The EU is the world’s biggest trading block and largest single market. Goods and services exports accounts for more than forty percent of Canada’s gross domestic product, with trade responsible for one out of every three jobs.

Economic relations between Canada and the EU are characterized by strong two-way trade and investment flows. Two-way trade in goods and services are over $170 billion, with steady growth in exports since CETA went into force in September 2017. The EU market is destination for over 10% of Canada’s exports. Conversely, Canada is the destination for more than 2% of EU exports placing it amongst the EU’s top 10 trading partners.

The value of bilateral trade in services between the two partners amounted to over $55 billion in 2019. Examples of often traded services between Canada and the EU are transportation, travel, insurance and communication.

However, investment is the true story of the Canada EU relationship.
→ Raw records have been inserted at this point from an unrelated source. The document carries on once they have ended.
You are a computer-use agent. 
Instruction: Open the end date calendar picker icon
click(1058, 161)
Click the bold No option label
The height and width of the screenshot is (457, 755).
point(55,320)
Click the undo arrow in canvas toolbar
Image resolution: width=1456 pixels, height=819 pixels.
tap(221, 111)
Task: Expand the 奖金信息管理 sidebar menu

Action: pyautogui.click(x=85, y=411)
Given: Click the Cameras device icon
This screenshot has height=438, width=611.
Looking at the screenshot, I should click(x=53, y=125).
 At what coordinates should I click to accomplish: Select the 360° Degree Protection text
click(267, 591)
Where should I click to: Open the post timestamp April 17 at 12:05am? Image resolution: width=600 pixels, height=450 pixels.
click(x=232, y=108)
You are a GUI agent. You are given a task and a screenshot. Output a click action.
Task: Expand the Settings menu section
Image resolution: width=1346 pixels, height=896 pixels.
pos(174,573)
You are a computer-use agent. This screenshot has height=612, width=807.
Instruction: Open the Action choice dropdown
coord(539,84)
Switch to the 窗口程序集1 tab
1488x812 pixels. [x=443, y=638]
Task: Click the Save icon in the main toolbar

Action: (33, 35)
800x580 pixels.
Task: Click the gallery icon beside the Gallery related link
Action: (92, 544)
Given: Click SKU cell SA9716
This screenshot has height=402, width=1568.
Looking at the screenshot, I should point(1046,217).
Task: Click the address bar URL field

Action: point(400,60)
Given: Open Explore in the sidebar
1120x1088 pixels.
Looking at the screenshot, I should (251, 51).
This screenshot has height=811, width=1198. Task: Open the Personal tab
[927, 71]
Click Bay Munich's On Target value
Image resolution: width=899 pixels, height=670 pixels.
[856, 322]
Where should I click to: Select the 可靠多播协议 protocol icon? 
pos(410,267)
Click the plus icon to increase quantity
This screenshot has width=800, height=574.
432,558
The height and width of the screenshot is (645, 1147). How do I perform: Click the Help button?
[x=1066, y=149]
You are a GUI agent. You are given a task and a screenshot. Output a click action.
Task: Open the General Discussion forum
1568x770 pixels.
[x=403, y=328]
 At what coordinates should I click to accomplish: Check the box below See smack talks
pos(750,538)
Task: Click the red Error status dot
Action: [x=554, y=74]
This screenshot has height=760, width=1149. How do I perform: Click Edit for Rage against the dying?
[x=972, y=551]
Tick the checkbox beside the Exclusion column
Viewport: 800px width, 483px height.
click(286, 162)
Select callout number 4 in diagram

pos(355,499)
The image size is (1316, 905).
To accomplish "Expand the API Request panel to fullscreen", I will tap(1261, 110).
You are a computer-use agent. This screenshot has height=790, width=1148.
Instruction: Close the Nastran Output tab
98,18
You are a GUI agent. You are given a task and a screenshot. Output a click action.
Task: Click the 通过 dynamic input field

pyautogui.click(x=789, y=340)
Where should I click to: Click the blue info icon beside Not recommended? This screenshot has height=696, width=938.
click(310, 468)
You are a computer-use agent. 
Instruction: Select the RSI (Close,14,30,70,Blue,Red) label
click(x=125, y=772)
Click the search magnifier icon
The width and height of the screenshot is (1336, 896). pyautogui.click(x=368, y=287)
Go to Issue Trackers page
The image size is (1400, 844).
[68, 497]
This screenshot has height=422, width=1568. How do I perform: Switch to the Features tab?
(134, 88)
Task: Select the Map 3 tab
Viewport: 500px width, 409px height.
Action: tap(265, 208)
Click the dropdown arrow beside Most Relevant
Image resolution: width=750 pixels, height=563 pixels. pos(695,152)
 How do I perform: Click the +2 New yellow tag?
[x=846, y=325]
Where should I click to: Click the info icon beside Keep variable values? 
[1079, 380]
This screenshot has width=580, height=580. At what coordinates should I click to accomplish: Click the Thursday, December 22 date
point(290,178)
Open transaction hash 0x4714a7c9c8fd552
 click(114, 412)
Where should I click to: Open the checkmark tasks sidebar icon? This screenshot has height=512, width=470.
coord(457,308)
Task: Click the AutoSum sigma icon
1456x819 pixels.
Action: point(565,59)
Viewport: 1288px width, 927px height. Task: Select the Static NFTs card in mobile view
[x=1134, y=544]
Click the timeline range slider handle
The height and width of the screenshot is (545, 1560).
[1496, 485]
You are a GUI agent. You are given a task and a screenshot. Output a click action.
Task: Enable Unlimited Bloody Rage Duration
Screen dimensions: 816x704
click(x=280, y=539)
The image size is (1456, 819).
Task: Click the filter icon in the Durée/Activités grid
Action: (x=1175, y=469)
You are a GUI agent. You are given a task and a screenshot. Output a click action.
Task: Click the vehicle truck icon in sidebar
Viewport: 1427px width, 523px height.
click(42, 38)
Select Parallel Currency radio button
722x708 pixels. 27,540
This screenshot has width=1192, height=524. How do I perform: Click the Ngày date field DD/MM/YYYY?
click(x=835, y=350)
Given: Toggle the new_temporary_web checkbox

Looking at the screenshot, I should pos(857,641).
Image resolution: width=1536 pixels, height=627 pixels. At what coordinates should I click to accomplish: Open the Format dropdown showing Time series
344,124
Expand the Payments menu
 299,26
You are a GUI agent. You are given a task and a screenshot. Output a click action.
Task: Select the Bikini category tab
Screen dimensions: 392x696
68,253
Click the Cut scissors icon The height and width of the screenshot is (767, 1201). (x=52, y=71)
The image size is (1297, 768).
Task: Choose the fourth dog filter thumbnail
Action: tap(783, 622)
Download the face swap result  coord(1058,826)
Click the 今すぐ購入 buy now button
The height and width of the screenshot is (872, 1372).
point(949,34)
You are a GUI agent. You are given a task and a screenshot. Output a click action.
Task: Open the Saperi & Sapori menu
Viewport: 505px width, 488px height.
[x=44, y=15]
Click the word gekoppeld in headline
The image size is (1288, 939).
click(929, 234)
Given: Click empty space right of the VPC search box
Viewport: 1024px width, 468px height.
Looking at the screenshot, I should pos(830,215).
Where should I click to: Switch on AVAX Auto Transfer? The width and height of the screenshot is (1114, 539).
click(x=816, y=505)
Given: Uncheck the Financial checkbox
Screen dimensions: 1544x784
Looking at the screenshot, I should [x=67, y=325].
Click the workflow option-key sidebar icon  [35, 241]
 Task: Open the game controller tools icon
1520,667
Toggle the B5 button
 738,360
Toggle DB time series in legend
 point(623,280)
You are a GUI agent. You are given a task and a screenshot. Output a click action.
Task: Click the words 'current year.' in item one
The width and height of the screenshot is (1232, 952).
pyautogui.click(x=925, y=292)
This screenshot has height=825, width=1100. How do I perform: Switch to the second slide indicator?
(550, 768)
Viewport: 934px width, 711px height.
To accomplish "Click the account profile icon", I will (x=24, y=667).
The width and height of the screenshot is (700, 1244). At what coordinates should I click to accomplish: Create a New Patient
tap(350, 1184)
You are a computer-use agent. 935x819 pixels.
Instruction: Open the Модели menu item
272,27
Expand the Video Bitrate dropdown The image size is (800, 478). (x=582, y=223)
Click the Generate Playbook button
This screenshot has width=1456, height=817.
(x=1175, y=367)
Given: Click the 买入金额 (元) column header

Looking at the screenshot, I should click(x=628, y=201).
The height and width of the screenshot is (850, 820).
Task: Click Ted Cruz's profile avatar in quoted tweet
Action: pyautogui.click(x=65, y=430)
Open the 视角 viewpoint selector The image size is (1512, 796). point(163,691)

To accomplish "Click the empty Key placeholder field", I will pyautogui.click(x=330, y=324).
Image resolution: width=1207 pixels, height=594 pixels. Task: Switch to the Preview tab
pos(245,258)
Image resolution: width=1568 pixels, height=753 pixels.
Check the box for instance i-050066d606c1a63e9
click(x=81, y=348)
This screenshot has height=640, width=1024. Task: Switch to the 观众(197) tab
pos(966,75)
In the globalizing 90’s, companies in Europe and North America began to rely less on selling to each other’s market, and increasingly on selling in each other’s market. The EU is now the second largest investor in Canada (after the US), while Canada is the fourth investor in the EU (after the US, Switzerland and Japan). Two-way investment now accounts for seven times the amount of bilateral trade in goods and services, and is regularly increasing.

The stock of Canadian direct investment in the EU reached $390 billion in 2019, representing more than one quarter of all Canadian direct investment abroad. The EU represents the second largest source of foreign direct investment in Canada, with investment stock amounting to almost $395 billion in 2019, or more than 30% of foreign direct investment into Canada. The result is that sales in each other’s market by wholly-owned affiliates are more than five times the value of exports.

As Canada and Europe have drawn closer together over the past two decades, CERT has worked closely with government to help pave the way for the Canada-EU Comprehensive Economic and Trade Agreement (CETA) that came into force in September 2017.

The 2008 scoping study Assessing the Costs and Benefits of a Closer Canada-EU Economic Partnership originally showed that the results of economic modeling indicate a lower bound of potential GDP gains from liberalizing goods and services trade of a minimum of $12 billion for Canada and $18 billion for the EU in the first seven years after liberalization. Results have shown that this was a conservative estimate, as bilateral trade in goods and services has increased more than $50 billion over the past three years.